After a diagnosis, treatment is far from easy. Doctors can prescribe antitoxins and antibiotics. But until a few weeks ago, Yemen had no such antitoxin stocks.

The United Nations Children’s Fund and the WHO have imported more than 5 million doses of vaccines to immunize children in the worst affected areas. The WHO has already distributed antibiotics to patients and, as prophylactics, to their families.

Some diphtheria patients need emergency surgery to remove blockages from their airways or need machines to breathe. But most of Yemen’s hospitals don’t have such equipment. As of early December, only two of al-Sadaqa’s three mechanical ventilators were working, and the hospital didn’t have an isolated operating room for diphtheria patients.

The lack of resources has caused strains with the hospital’s supporters. When Arishi cordoned off a part of the cholera ward for the incoming diphtheria patients a couple of weeks ago, the WHO was not happy with the decision, according to Hussein Hassan, head of the WHO’s Aden office. “We cannot confidently say that cholera is over. It is a seasonal problem and it may come back. What happens if another wave starts and the ward is filled with diphtheria patients?” said Hassan.

‘I didn’t want to lose my child’

Arishi says there is another sign that Yemen is breaking down: parents’ waning faith.

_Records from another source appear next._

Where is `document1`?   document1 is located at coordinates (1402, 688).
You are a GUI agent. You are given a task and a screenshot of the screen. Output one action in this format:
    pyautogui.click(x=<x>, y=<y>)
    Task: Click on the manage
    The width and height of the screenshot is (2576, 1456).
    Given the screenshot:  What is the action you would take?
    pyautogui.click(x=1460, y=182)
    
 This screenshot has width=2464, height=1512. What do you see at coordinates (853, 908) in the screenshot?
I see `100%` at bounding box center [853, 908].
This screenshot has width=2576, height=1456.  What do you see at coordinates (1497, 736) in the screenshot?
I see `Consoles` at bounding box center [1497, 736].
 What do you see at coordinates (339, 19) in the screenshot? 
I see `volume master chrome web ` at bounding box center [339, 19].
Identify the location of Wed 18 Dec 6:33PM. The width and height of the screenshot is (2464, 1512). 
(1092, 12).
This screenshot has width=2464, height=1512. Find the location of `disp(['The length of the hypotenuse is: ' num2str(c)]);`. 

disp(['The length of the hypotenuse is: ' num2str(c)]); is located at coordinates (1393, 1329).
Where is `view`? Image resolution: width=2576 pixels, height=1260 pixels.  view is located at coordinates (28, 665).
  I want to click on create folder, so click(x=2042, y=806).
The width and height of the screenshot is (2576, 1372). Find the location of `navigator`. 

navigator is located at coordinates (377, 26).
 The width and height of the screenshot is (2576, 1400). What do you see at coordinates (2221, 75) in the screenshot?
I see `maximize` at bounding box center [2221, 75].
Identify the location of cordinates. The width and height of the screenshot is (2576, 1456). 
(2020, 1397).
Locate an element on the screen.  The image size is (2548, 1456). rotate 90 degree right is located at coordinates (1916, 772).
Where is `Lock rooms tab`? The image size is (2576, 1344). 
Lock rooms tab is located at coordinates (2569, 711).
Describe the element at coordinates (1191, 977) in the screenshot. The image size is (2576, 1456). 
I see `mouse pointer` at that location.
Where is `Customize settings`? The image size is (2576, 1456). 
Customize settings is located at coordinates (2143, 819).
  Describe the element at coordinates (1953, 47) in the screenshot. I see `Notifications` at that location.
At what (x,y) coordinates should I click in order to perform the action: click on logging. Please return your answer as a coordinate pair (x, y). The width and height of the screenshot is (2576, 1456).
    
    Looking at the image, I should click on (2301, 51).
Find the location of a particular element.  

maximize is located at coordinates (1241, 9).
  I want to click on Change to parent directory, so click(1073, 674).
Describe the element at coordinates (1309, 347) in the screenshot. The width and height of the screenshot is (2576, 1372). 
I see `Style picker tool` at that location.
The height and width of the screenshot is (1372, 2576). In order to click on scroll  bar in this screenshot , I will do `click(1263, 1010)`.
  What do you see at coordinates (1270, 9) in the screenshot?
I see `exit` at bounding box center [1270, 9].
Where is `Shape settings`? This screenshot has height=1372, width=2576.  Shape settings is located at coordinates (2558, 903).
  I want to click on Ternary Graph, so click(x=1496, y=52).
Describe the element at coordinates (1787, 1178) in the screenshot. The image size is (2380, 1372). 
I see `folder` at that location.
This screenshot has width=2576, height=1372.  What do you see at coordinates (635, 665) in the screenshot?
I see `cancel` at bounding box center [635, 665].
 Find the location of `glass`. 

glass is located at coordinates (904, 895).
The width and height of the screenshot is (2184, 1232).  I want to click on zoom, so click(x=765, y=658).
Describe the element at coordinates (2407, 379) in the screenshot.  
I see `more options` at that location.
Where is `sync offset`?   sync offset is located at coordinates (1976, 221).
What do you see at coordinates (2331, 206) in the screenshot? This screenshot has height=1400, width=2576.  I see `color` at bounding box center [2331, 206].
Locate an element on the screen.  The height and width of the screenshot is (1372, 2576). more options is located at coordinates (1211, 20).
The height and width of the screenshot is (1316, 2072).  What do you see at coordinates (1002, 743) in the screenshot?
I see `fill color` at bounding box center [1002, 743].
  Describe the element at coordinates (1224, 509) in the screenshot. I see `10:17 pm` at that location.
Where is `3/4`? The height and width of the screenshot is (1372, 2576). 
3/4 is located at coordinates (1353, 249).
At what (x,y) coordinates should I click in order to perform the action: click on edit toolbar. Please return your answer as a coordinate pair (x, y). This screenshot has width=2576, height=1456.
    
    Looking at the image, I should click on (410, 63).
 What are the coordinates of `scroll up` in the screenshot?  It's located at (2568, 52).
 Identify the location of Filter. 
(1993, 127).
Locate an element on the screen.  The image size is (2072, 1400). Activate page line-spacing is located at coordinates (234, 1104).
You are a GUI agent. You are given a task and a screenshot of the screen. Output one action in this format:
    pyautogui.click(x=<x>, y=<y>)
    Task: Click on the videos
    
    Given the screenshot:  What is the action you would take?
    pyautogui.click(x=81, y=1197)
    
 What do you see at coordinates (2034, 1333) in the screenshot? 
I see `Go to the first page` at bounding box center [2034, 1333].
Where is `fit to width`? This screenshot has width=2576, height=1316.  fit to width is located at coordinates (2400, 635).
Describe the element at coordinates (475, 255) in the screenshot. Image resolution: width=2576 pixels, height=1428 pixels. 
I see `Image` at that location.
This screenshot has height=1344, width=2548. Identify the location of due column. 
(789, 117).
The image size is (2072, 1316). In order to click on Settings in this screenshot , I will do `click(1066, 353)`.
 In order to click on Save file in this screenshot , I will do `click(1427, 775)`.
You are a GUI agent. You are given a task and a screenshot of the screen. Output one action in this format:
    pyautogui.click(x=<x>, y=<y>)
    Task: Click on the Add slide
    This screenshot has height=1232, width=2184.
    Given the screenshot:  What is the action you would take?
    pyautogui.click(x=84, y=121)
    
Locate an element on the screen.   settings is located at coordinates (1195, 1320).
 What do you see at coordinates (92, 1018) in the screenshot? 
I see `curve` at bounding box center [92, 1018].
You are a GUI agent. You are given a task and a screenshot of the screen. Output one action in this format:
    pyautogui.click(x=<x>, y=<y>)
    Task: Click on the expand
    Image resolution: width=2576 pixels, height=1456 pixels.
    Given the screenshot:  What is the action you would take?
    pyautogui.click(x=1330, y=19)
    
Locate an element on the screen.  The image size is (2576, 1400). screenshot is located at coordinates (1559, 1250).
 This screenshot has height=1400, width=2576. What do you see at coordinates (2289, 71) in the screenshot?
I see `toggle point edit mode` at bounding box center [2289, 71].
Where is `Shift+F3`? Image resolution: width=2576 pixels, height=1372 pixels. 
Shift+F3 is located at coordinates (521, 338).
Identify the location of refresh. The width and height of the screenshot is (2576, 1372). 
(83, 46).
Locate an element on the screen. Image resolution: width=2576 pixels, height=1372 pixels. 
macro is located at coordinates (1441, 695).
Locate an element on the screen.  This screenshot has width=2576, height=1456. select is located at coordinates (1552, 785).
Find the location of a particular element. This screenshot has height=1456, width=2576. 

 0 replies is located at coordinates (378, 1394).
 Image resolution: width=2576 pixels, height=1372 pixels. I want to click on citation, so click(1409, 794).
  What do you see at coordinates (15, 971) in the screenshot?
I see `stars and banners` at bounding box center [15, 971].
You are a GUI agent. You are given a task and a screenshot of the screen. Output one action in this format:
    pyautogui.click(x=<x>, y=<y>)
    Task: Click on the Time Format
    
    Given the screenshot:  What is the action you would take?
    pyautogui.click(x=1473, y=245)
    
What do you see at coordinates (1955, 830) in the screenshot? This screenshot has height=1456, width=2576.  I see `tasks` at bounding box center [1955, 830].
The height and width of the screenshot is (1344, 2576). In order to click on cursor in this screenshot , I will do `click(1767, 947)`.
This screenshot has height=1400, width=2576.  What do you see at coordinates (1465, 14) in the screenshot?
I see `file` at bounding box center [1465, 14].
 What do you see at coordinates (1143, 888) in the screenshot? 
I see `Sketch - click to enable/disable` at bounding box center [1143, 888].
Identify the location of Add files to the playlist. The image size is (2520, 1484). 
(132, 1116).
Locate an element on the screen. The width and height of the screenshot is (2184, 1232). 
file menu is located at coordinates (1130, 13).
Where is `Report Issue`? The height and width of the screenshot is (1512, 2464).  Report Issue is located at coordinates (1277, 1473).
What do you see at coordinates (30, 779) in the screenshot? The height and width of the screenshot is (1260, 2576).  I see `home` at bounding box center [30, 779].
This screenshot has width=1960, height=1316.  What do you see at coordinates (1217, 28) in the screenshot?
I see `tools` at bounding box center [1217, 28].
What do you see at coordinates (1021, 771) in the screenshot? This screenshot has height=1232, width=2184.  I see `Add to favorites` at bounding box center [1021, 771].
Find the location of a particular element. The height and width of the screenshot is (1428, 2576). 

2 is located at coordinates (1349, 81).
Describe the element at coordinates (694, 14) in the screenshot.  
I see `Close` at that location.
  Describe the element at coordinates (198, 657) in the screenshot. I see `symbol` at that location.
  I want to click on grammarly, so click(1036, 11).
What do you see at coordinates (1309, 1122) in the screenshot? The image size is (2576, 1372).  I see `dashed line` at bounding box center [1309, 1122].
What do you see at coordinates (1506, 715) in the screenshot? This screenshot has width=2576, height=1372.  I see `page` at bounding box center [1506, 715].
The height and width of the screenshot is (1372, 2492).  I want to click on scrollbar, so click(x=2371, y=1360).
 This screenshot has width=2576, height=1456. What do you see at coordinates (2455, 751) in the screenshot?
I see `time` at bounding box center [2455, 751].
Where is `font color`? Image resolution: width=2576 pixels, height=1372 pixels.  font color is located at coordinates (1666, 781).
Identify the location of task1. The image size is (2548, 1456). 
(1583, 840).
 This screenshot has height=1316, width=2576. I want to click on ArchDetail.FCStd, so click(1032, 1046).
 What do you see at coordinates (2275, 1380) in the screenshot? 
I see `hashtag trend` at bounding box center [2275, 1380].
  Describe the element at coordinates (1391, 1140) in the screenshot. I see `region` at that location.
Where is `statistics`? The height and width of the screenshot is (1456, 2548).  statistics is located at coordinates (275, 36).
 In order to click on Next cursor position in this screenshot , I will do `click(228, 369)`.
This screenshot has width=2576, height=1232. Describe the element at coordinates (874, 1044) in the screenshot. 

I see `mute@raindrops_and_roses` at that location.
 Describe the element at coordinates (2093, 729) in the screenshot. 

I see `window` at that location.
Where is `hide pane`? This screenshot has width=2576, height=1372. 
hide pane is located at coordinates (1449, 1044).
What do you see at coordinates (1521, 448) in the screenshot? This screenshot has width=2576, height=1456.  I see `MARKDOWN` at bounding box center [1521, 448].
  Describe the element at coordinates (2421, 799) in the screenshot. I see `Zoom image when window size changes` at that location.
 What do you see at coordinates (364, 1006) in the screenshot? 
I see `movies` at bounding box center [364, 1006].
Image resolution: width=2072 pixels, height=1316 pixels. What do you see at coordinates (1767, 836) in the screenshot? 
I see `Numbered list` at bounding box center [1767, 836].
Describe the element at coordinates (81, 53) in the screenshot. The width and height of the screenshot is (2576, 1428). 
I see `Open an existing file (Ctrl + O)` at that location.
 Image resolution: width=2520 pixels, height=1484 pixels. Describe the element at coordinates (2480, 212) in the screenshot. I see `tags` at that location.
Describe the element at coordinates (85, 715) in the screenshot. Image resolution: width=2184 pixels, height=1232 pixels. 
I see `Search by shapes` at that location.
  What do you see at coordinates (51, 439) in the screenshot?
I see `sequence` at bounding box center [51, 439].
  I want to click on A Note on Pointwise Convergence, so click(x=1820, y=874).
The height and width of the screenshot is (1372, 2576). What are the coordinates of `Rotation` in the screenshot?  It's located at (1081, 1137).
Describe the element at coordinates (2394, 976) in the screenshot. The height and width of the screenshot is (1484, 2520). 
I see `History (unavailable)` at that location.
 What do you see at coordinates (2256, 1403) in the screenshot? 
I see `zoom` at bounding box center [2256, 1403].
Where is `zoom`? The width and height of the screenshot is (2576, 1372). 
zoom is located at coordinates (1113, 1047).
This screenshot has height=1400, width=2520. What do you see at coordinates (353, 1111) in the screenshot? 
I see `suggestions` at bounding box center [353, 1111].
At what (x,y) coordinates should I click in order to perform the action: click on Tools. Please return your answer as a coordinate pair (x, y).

She sees more examples of families that have not vaccinated their children because they distrust both their government and international organizations.

Earlier this month she confronted Saleh Khaled, the father of a five-year-old boy called Yasir, who arrived with severe diphtheria symptoms. “Why did you not vaccinate your son?” Arishi asked.


Yasir’s first cousin, who was also five years old and unvaccinated, had died a few days earlier. When the first symptoms had appeared on Yasir’s neck and chin, the boy’s parents had given him honey.

Khaled said he had heard rumors, years earlier, about children who had died after healthcare workers had allegedly switched vaccine vials with insulin during a door-to-door vaccination campaign. “I didn’t want to lose my child because of something like this,” he said. “We don’t trust the people who work in the health department.”

Others in the al-Sadaqa ward that day echoed similar fears. “We live only because of God’s mercy,” said Khaled Nasser, the father of 16-month-old Sameh. Nasser, a member of a local armed group that fights alongside Saudi-allied forces, said fellow fighters had helped him buy medicine when Sameh got sick.

Arishi herself barely ekes out a living. She makes $210 a month at al-Sadaqa and works at a private clinic three days a week to supplement her income. The mother of three treats neighbors and relatives without getting paid. Her husband, also a pediatrician, works at another clinic in Aden.

For Arishi, war is both burden and inspiration. She says it has made her commitment to medicine stronger. “If I leave and my husband leaves and everyone leaves, who will stay to treat our patients?” she said. “Aden is my city. It is my responsibility.”